Today I saw two roadrunners dart out from the brush and back in. I was touched to see that there were two of them as usually I only see one. That launched me into praying for marriages. There is one couple very close to me who are in crisis after 22 years of marriage. Yesterday, there was a truly hopeful report, which set my heart leaping with gladness and joy for answered prayer.
I HATE Snails!
My mind went to the fact that roadrunners like to eat snails. Several years ago when snails and slugs were consuming my newly planted garden, I bemoaned the situation and asked the Lord why “on God’s green earth” He made them? As for me, they aren’t any good at all except to eat with lots of butter and garlic. Of course! Snails and slugs are part of the food chain. So, Lord, why have you blessed me with so many?
We have a local roadrunner that only visits sometimes. I sure wish he’d stay longer!
Did You Know
- Most land snails eat plants and other vegetation.
- Snails also eat algae and decaying matter and are an important part of the food web.
- A garden snail has thousands of tiny teeth.
- Thousands of tiny teeth are located on a ribbon like tongue and work like a file and rip the food to bits.
- Snails can gnaw through limestone.They eat the little bits of chalk in the rock which they need for their shells.
- Some varieties of snails can destroy whole orchards and gardens when there are large groups of them.
- Well-adapted to arid habitats, the greater roadrunner has glands near its eyes that it uses to secrete excess salt.
- It can survive without drinking water, as long as it consumes prey with high water content.
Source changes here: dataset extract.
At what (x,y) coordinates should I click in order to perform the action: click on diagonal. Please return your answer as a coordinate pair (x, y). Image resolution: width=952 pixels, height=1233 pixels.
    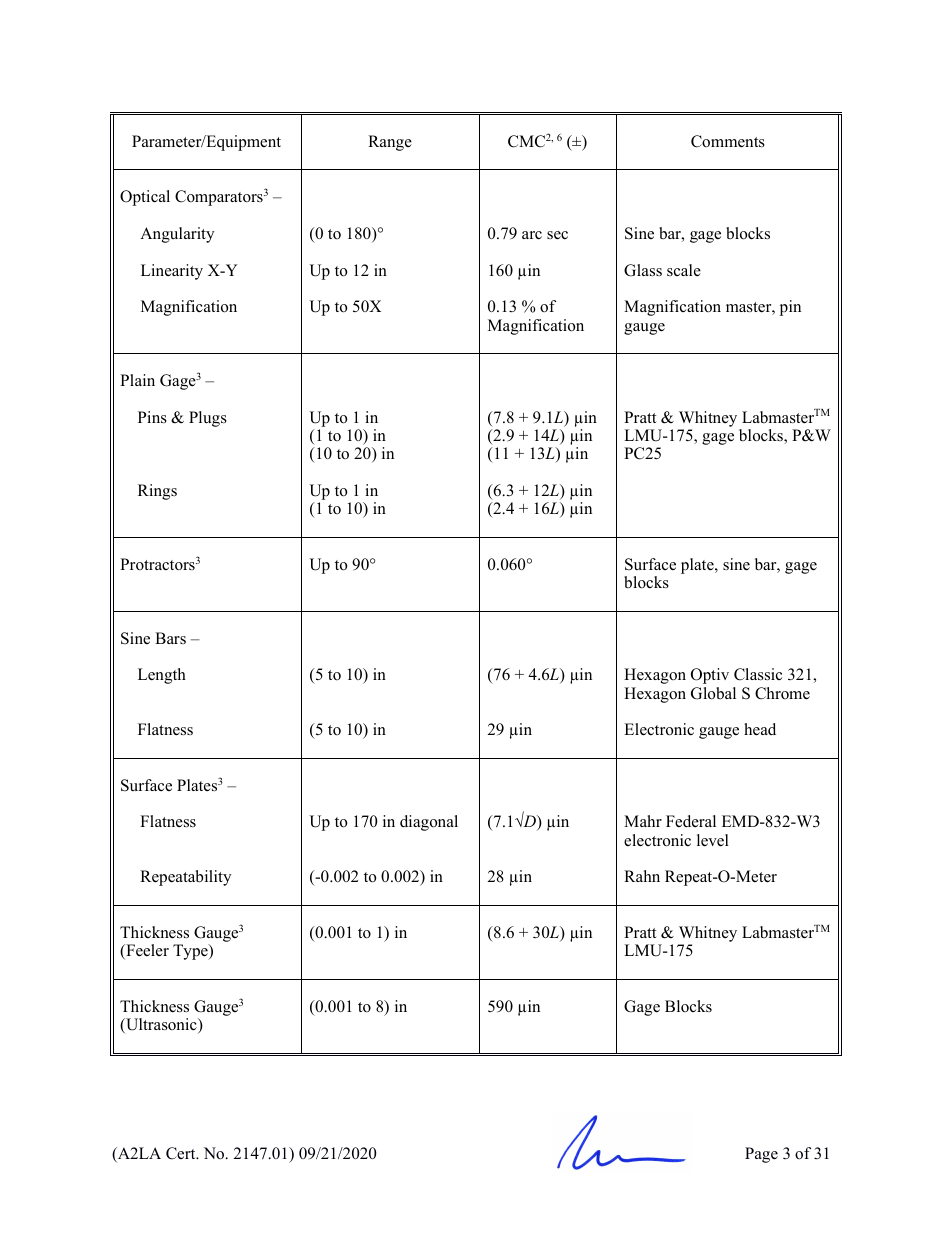
    Looking at the image, I should click on (429, 823).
The roadrunner’s diet includes insects, birds, lizards, snakes, gophers, mice, and a variety of fruit, all of which it finds on the ground.
- Occasionally two birds will hunt cooperatively to bring down larger snakes.
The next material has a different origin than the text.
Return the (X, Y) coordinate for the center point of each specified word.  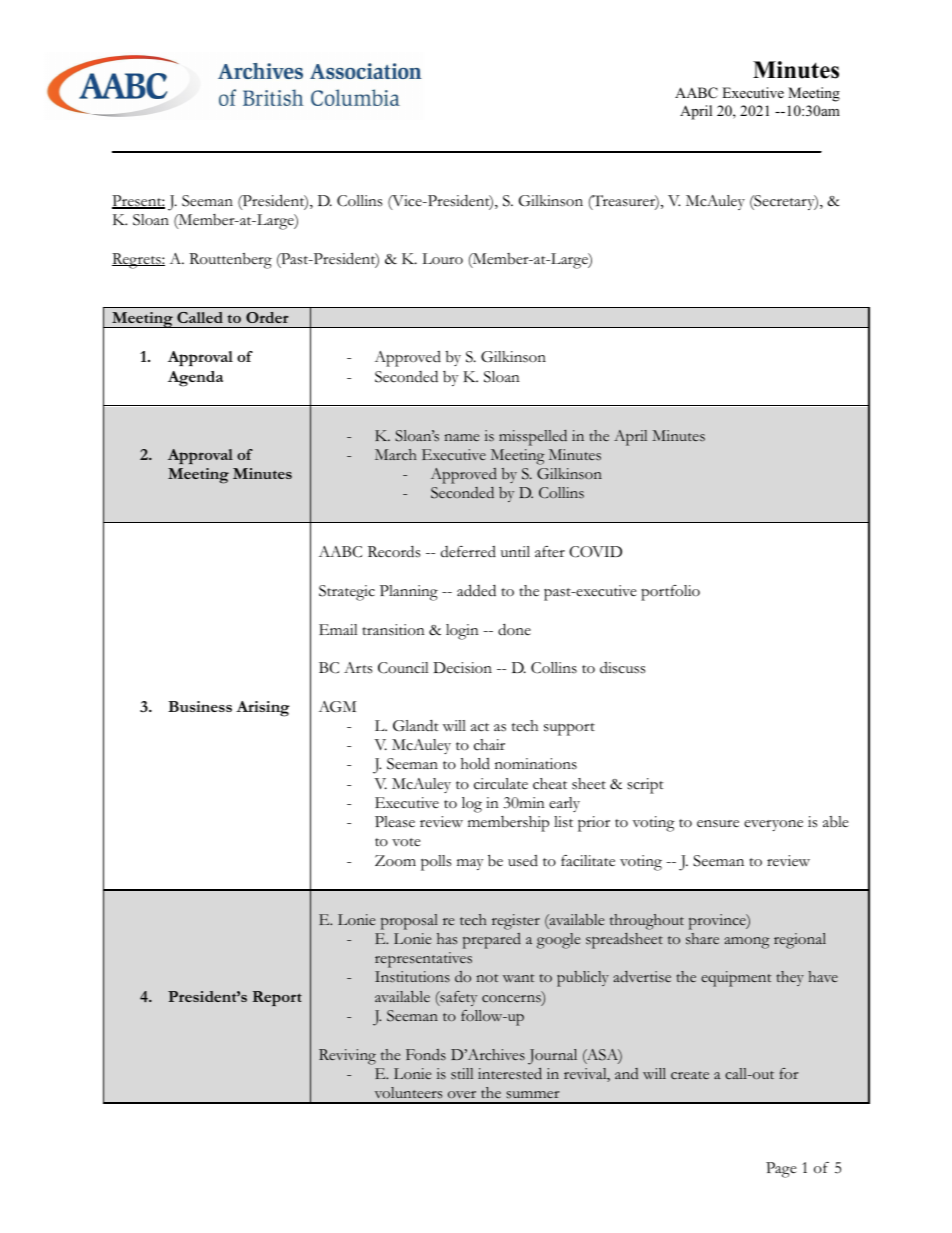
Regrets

- It is an opportunistic bird, sometimes seen waiting near bird-feeders for prey to arrive.
- Though it spends much of its time on the ground, roadrunner nests are usually 3-15 feet above the ground in trees, shrubs, or cactus clumps.
I began to think of the pair of roadrunners as mothers and fathers. Through our prayers over our children and grandchildren, we “eat” the snails and slugs (work of the enemy) off our tender plants. Isn’t it interesting that they also eat snakes! I love the fact that roadrunners are usually 3 to 15 feet above the ground… the nearer to heaven the more productive on the earth!